Print the entries exactly as given.

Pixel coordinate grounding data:
[Start of Attachment]

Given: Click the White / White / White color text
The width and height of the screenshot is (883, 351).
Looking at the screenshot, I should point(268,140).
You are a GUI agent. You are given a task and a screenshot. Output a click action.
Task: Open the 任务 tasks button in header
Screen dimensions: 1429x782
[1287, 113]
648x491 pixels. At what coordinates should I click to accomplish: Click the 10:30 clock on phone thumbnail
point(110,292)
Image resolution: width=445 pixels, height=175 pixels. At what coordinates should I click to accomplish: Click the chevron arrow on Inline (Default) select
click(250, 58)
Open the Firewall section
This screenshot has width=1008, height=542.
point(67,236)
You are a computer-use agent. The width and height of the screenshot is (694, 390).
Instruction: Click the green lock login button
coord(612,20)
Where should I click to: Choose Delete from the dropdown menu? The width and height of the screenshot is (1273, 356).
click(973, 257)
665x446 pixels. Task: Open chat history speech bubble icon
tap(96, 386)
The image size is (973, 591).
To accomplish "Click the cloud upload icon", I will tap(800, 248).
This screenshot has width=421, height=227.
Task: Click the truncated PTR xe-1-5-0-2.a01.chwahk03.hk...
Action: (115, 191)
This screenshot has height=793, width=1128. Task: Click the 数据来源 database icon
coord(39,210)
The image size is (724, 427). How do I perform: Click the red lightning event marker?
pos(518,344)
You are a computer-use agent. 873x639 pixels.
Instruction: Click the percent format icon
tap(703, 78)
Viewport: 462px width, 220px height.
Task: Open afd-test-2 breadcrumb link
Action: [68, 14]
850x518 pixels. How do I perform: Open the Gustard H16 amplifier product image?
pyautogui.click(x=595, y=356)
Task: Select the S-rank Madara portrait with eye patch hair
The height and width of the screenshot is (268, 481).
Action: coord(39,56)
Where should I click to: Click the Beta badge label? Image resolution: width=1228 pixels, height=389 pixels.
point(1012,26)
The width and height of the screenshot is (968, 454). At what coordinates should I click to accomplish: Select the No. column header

[End of Attachment]

Result of this task:
Given: Click the White / White / White color text
The width and height of the screenshot is (883, 351).
Looking at the screenshot, I should point(268,140).
You are a GUI agent. You are given a task and a screenshot. Output a click action.
Task: Open the 任务 tasks button in header
Screen dimensions: 1429x782
[1287, 113]
648x491 pixels. At what coordinates should I click to accomplish: Click the 10:30 clock on phone thumbnail
point(110,292)
Image resolution: width=445 pixels, height=175 pixels. At what coordinates should I click to accomplish: Click the chevron arrow on Inline (Default) select
click(250, 58)
Open the Firewall section
This screenshot has width=1008, height=542.
point(67,236)
You are a computer-use agent. The width and height of the screenshot is (694, 390).
Instruction: Click the green lock login button
coord(612,20)
Where should I click to: Choose Delete from the dropdown menu? The width and height of the screenshot is (1273, 356).
click(973, 257)
665x446 pixels. Task: Open chat history speech bubble icon
tap(96, 386)
The image size is (973, 591).
To accomplish "Click the cloud upload icon", I will tap(800, 248).
This screenshot has width=421, height=227.
Task: Click the truncated PTR xe-1-5-0-2.a01.chwahk03.hk...
Action: (115, 191)
This screenshot has height=793, width=1128. Task: Click the 数据来源 database icon
coord(39,210)
The image size is (724, 427). How do I perform: Click the red lightning event marker?
pos(518,344)
You are a computer-use agent. 873x639 pixels.
Instruction: Click the percent format icon
tap(703, 78)
Viewport: 462px width, 220px height.
Task: Open afd-test-2 breadcrumb link
Action: [68, 14]
850x518 pixels. How do I perform: Open the Gustard H16 amplifier product image?
pyautogui.click(x=595, y=356)
Task: Select the S-rank Madara portrait with eye patch hair
The height and width of the screenshot is (268, 481).
Action: coord(39,56)
Where should I click to: Click the Beta badge label? Image resolution: width=1228 pixels, height=389 pixels.
point(1012,26)
The width and height of the screenshot is (968, 454). At what coordinates should I click to accomplish: Select the No. column header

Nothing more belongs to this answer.